数多くの映画作家の下で助監督としてキャリアを積んできた、工藤将亮監督が劇場長篇第1弾を発表デしています。
工藤監督と脚本家の加藤加藤結子によって共同で書き下ろされた、86分のオリジナルシナリオが映像化されました。
プチョン国際ファンタスティック映画祭2018に正式出品されていて、最優秀アジア映画賞にも輝いている作品です。
志半ばにして引退を決意したミュージシャンが、懸命に毎日を生きてきたシングルマザーと心を通わせていく感動作に仕上がっています。
あらすじ
佑樹は念願かなってミュージシャンとしてデビューしましたが、セールス至上主義のレコード会社と折り合いをつけることが出来ません。
間も無く仕事が減って活動休止へと追い込まれてしまい、最後に1本だけワンマンライブを開催することにしました。

- [課題の指示]
本文の「数多くの映画作家の下で助監督」から「ブを開催することにしました。」までを、両端の語句も含めてそのまま書き出してください。 以下の項目は本文とは関係がありません。

- [項目の抜粋]
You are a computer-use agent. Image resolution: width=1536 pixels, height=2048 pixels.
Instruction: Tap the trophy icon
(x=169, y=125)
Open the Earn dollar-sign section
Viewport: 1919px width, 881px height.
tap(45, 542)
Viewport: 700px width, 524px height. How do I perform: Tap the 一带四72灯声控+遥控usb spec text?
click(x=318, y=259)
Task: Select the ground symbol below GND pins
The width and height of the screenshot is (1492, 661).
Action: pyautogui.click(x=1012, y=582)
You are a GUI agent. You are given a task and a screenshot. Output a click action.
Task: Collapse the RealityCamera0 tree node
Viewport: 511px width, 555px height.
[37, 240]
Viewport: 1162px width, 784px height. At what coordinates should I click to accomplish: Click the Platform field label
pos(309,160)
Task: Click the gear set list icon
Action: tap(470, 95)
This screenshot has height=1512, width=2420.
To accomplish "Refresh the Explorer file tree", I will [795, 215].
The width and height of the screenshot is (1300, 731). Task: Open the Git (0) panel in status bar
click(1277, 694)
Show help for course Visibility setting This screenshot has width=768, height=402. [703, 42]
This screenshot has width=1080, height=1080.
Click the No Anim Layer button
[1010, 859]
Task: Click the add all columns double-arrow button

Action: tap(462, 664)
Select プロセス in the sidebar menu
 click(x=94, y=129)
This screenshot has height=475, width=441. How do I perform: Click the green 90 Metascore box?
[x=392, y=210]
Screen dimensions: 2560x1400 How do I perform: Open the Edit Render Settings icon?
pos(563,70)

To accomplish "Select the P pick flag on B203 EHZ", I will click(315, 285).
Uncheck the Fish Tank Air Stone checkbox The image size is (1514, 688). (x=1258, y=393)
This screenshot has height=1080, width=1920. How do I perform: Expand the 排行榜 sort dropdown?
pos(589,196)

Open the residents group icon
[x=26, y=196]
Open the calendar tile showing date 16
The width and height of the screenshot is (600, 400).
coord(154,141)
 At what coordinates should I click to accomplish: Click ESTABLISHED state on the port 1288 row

- [解答]
数多くの映画作家の下で助監督としてキャリアを積んできた、工藤将亮監督が劇場長篇第1弾を発表デしています。
工藤監督と脚本家の加藤加藤結子によって共同で書き下ろされた、86分のオリジナルシナリオが映像化されました。
プチョン国際ファンタスティック映画祭2018に正式出品されていて、最優秀アジア映画賞にも輝いている作品です。
志半ばにして引退を決意したミュージシャンが、懸命に毎日を生きてきたシングルマザーと心を通わせていく感動作に仕上がっています。
あらすじ
佑樹は念願かなってミュージシャンとしてデビューしましたが、セールス至上主義のレコード会社と折り合いをつけることが出来ません。
間も無く仕事が減って活動休止へと追い込まれてしまい、最後に1本だけワンマンライブを開催することにしました。